As I walked son number one to school there was a definite nip in the air and a scent of autumn in the breeze, while for some this might herald the onset of raging SAD as they mourn the disappearance of summer (such that it was), the crunch of crisp brown leaves underfoot and the tang of bonfire smoke on the air fills me with a tiny thrill of anticipation.
Autumn has always been my favourite time of year, perhaps because it's my birthday in September, so the arrival of the cool weather and darker nights are forever associated with parties, cake and presents. But more than that my perfect day is clear, crisp and chilly, the sky a searing ice blue, the trees shedding their leaves to spend the winter months in stark, majestic beauty, the grass a vivid emerald green, rather than the parched, dry brown of summer. The evenings draw in and windows glow orange and welcoming with lights turned on, the streetlights haloed with mist as the evening chill takes hold.
I love the festivals of winter, bright lights of celebration to raise our spirits in these dark and cold months. Halloween, with its imported pumpkins and trick or treating, and also the birthday of my first ever boy. Children shrieking in the streets and ghouls and goblins knock from door to door in search of sweet treats, jack 'o' lanterns grinning crooked bright grins in dark doorways. Warming suppers of thick soup, crisp baked potatoes with crackling skin splitting to reveal their fluffy contents just begging for an indulgent slick of golden butter. Fireworks glittering in a frosty night sky, exploding into a million jewel bright sparkles on a velvet black background.
The earth rich and wet, dark and fecund, mud squelching underfoot on a rainy day, puddle jumping with the boys, watching as wellies fill with water to their delight, cold feet forgotten in the gratifying spray of water that soaks all around. Searching for conkers in the park, splitting their spikily hostile shells to reveal the satin sheen of their dark brown fruit, a natural gem that takes pride of place amidst the tangle of plastic toys to be found, long forgotten, shrivelled and wizened months later.
The shine of car headlines on a dark road, a city made magical, the mundane masked by darkness leaving a map of fairground lights in its place. Children rushing back to school, uniforms stiff and new, little hands pulling at unfamiliar ties, new friends to make, new lessons to learn. Spring might be the season of rebirth, but autumn to me has always been the season of possiblities.
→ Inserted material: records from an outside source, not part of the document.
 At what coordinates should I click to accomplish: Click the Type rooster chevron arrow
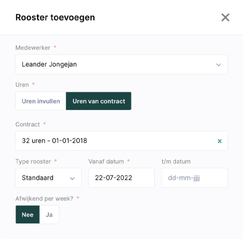pos(72,178)
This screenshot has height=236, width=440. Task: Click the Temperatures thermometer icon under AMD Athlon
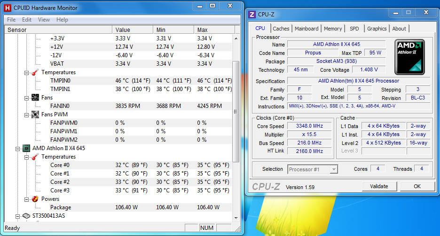tap(35, 157)
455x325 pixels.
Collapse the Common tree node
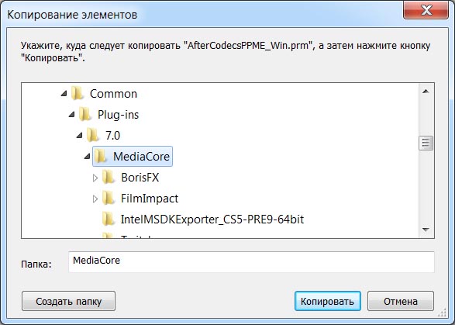coord(64,94)
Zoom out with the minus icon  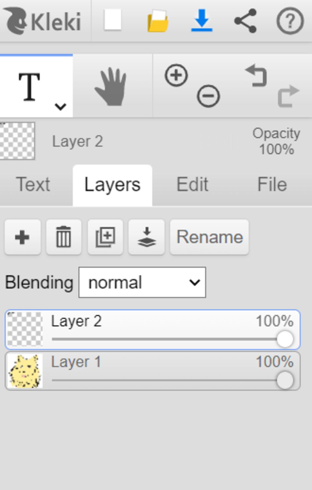[x=208, y=96]

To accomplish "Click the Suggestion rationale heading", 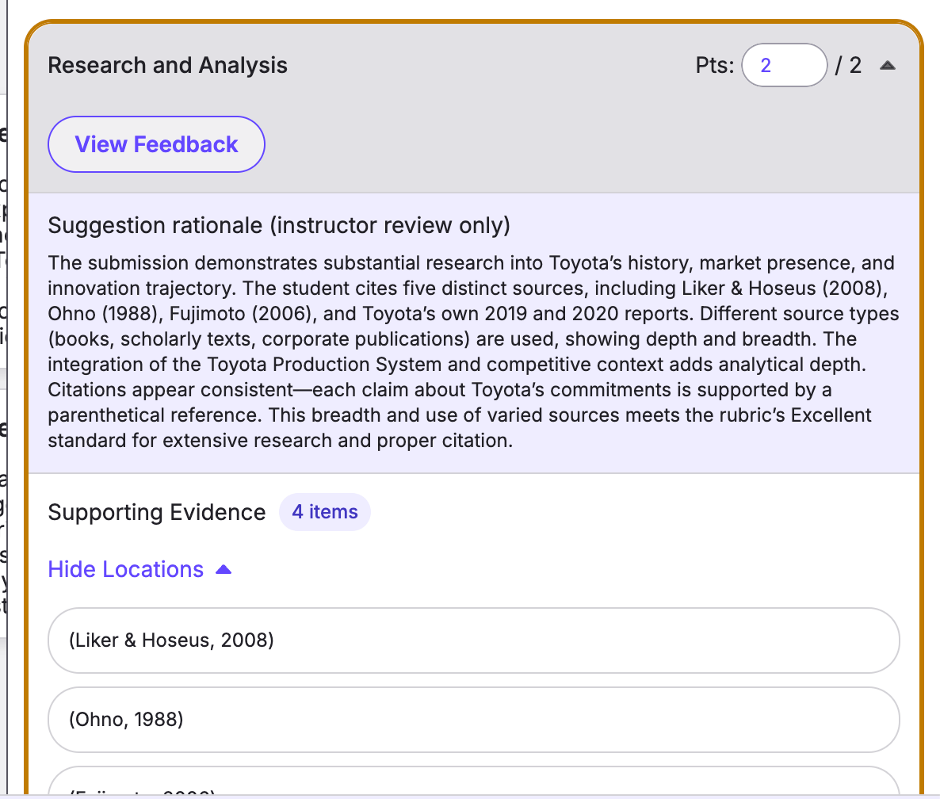I will 279,226.
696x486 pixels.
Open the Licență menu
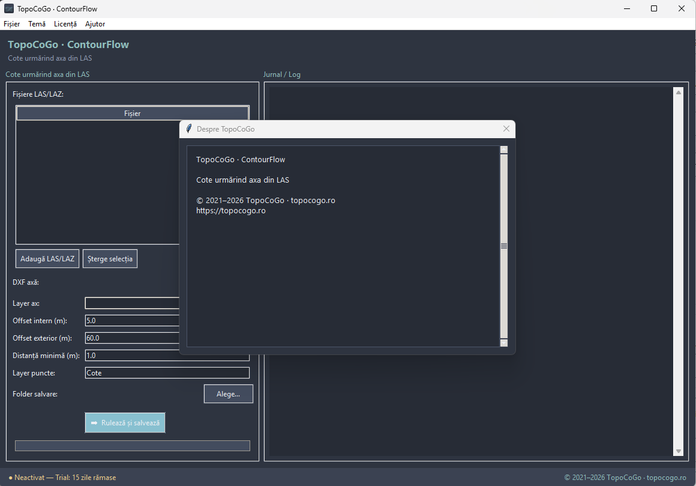point(65,24)
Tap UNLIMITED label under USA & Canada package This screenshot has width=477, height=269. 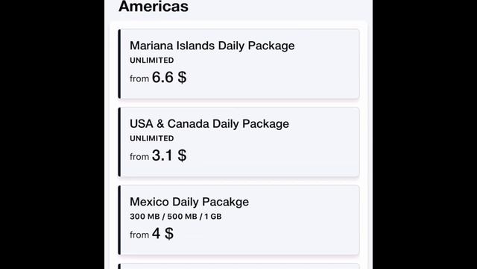[152, 138]
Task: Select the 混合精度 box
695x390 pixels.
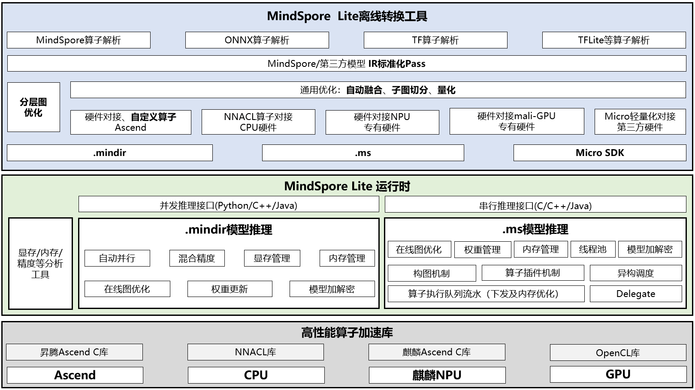Action: tap(197, 258)
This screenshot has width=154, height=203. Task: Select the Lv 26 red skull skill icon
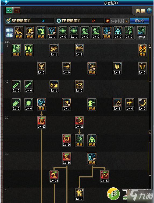coord(67,141)
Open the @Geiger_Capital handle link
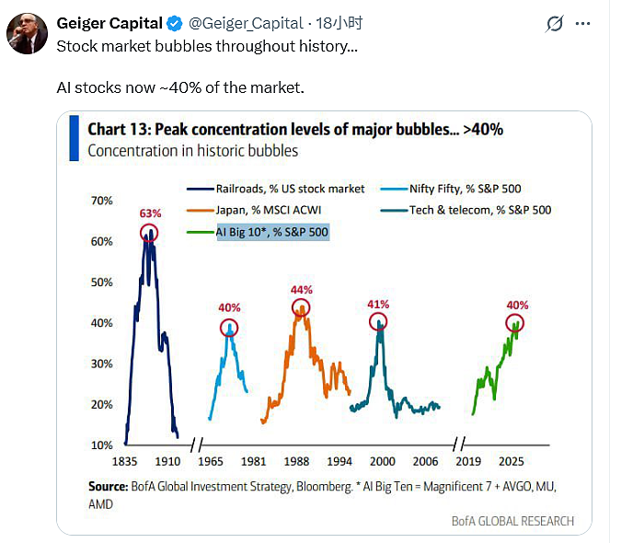Image resolution: width=621 pixels, height=543 pixels. [x=246, y=24]
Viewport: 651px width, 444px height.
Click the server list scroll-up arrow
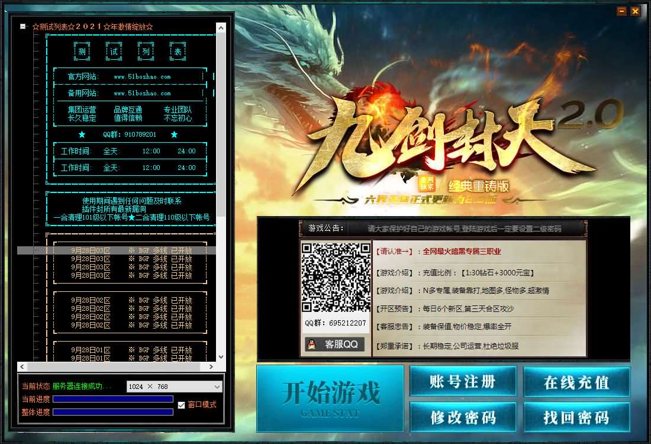[221, 27]
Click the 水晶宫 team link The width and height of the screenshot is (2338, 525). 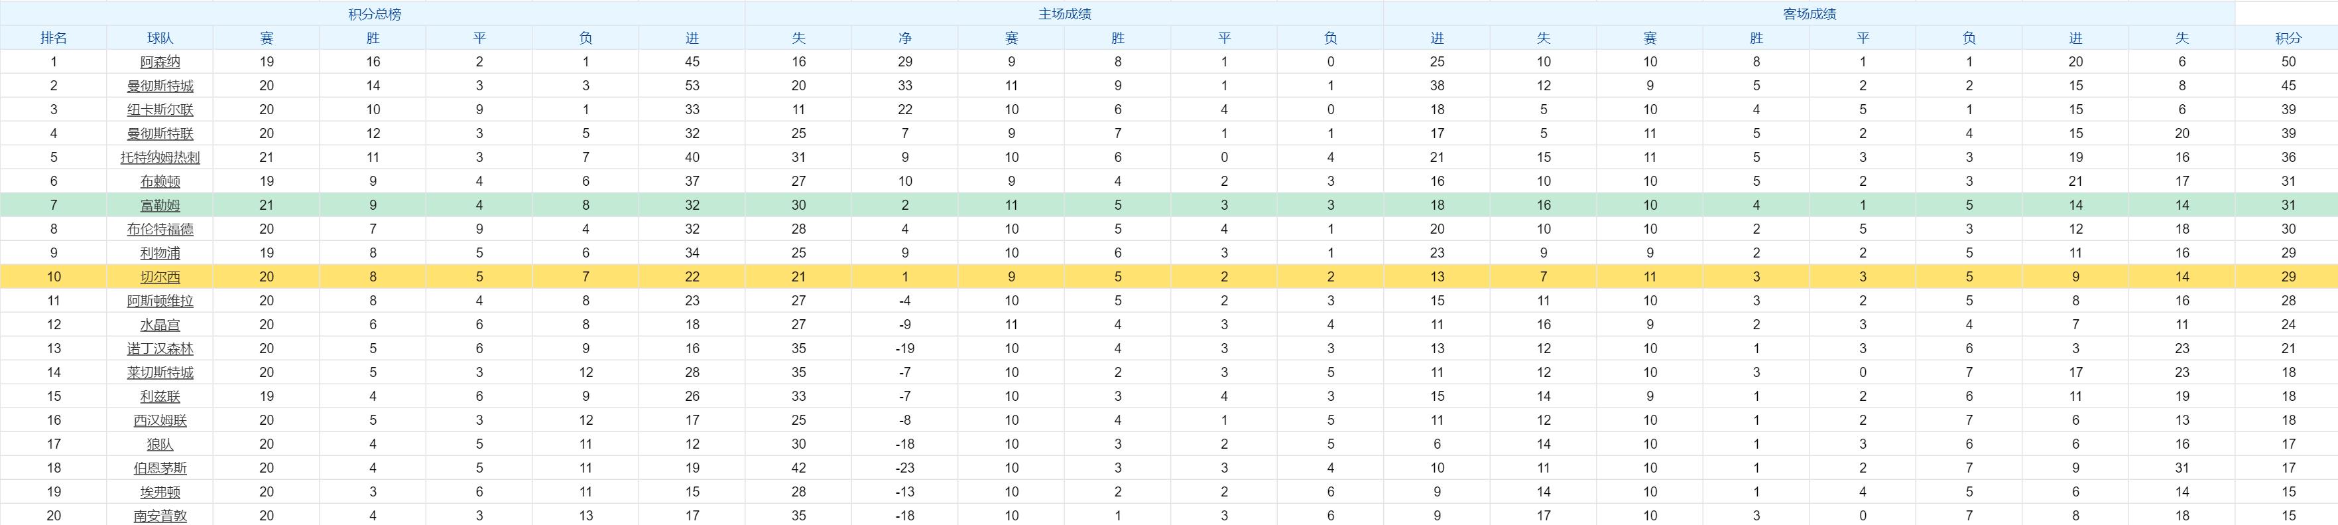(160, 324)
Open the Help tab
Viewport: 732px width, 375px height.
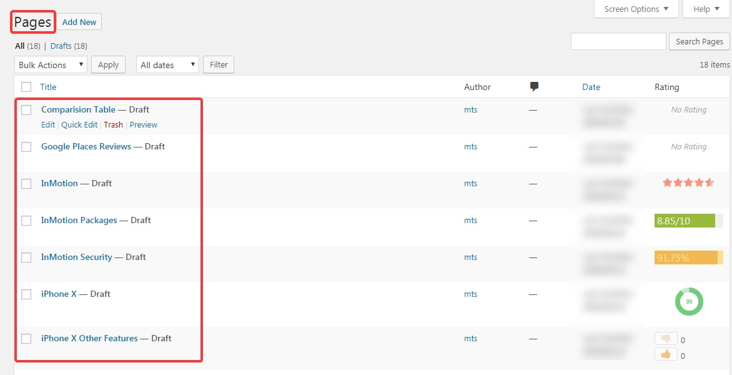tap(706, 9)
And of course the real reason that I love autumn so much is because it means next stop Christmas. I know I am meant to come over all grown up and Scrooge like bemoaning commerciality and hard work, but I just love Christmas from hunting for sparkling baubles to filling my house with the warm, spicy fug of boiling puddings. But that I feel merits a whole new post, and unlike the shops I don't want to lay out my festive wares until much nearer to the big day.